Opportunities for collaboration
Research and development collaborations
The Federal Ministry of Education and Research (BMFTR), for example, supports SMEs in medical technology that operate in an extremely dynamic environment and under very demanding regulatory requirements for medical devices. Programs such as the Medical Technology Program promote networking between science and clinical application. Joint research and development (R&D) projects can thus minimize risks and accelerate innovation. Here, too, knowledge of core competencies is important.
Strategic partnerships in product development
Medical technology companies contribute expertise in mechanics, materials, and regulatory requirements, while IT companies offer cloud structures, AI algorithms, and software development.
Strategic industry convergence is giving rise to new solutions. On the one hand, through the development of AI-driven, automated medical devices, which are already in use as described above. Or through the development of (AI-supported) software for therapeutic and diagnostic solutions (software as a medical device).

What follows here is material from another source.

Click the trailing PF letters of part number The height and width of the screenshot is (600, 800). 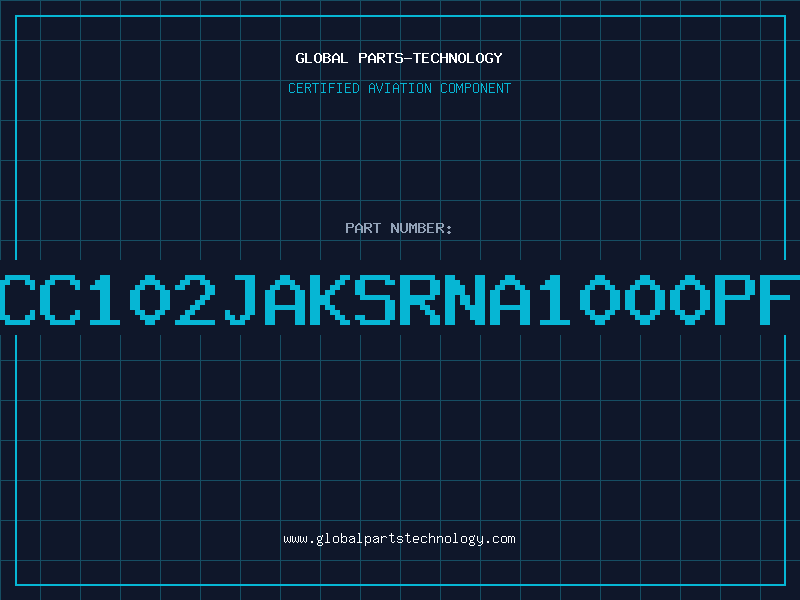click(758, 299)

On the other hand, cloud networks and data collection can support the creation of a digital twin that offers comprehensive benefits in research and treatment. It supports the simulation of therapies, predictive analysis of disease progression, personalized treatment, and the optimization of clinical processes.

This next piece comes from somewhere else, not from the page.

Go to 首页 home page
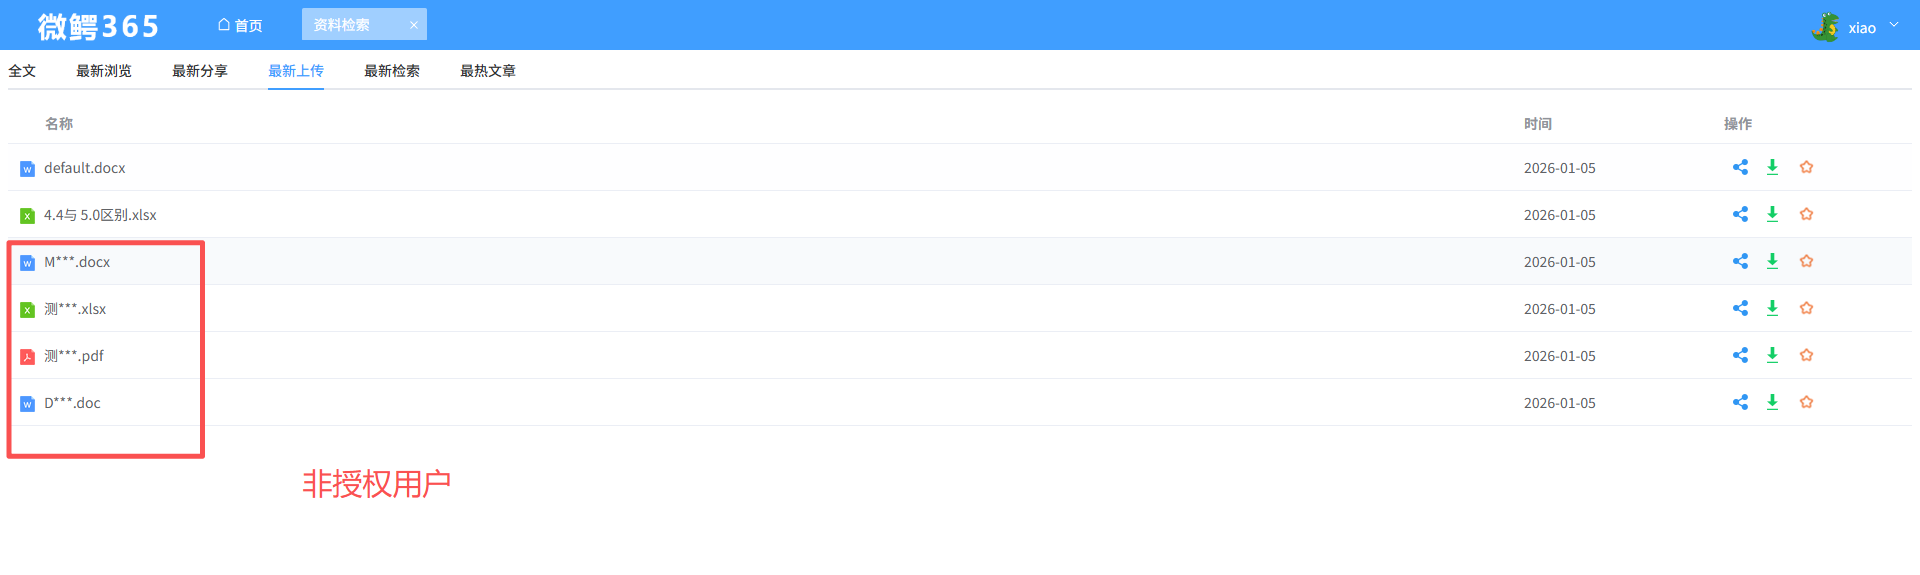 240,25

Networked systems such as the Internet of Medical Things (IoMT), which supports remote work and provides personalized therapy or software applications for hospitals (HIS) or imaging procedures (PACS), also benefit from interdisciplinary collaboration. However, the secure handling of sensitive health data remains a prerequisite.
Outsourcing and consulting
For SMEs, it can make sense to outsource IT structures or cloud solutions. External service providers offer cost efficiency, flexibility, and expertise. A personnel consulting firm can use its experience to facilitate the appropriate collaboration or find a consultant who specializes in complex data sets and data protection regulations (GDPR).

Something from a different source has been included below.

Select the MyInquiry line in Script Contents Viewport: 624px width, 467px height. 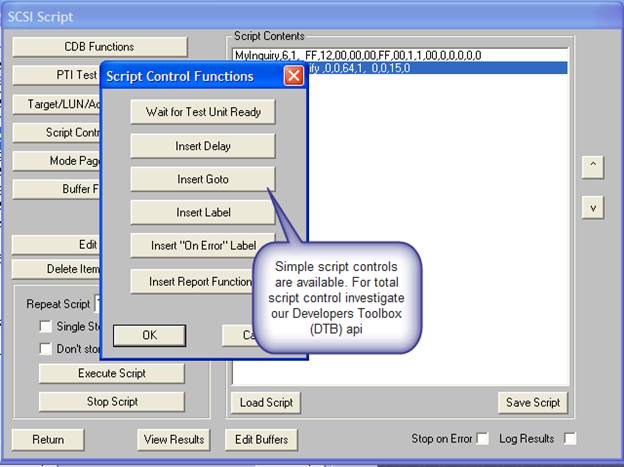356,55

Critical data sets that are collected and used in medical applications require separate consulting. The higher the quality of the collected data, the better it can be used in applications and research.
Example
An interesting example of successful cooperation is the company Diabeloop, a research team of diabetologists that has developed a self-learning algorithm for insulin control in collaboration with a laboratory for information electronics and university hospitals. The DBLG1 algorithm has already been incorporated into Roche's Accu-Check Insight insulin pump and is now also available with the Dana-i insulin pump from manufacturer SOOIL with the Dexcom sensor, enabling highly precise, personalized therapy. The project shows how many partners are needed for modern medtech products.
For collaborations to succeed, clear governance structures, defined ethical standards, and regulations are still needed. Cross-functional teams, iterative processes, and security checkpoints simplify collaboration.
Conclusion
The close integration of medical technology and information technology is central to the development of forward-looking medical devices and an efficient healthcare system. This poses certain challenges, especially for small and medium-sized enterprises, but these can be overcome through support and targeted cooperation.
In addition, there is a growing demand for skilled workers with hybrid skills who combine medical technology knowledge with data analysis, cyber security, software development, and regulatory requirements. Given the cross-industry shortage of skilled workers, a specialized recruitment consultancy can help identify skills gaps and develop appropriate recruitment strategies.
Artificial intelligence, the Internet of Medical Things, and digital therapeutics are increasingly becoming the standard in medical care and must be integrated into corporate strategy. Collaborations between medical technology and IT companies are creating an innovative market of the future. A specialized recruitment consultancy supports this process by identifying suitable profiles, surveying the market, and helping companies align their organizations with the digital future of medical technology.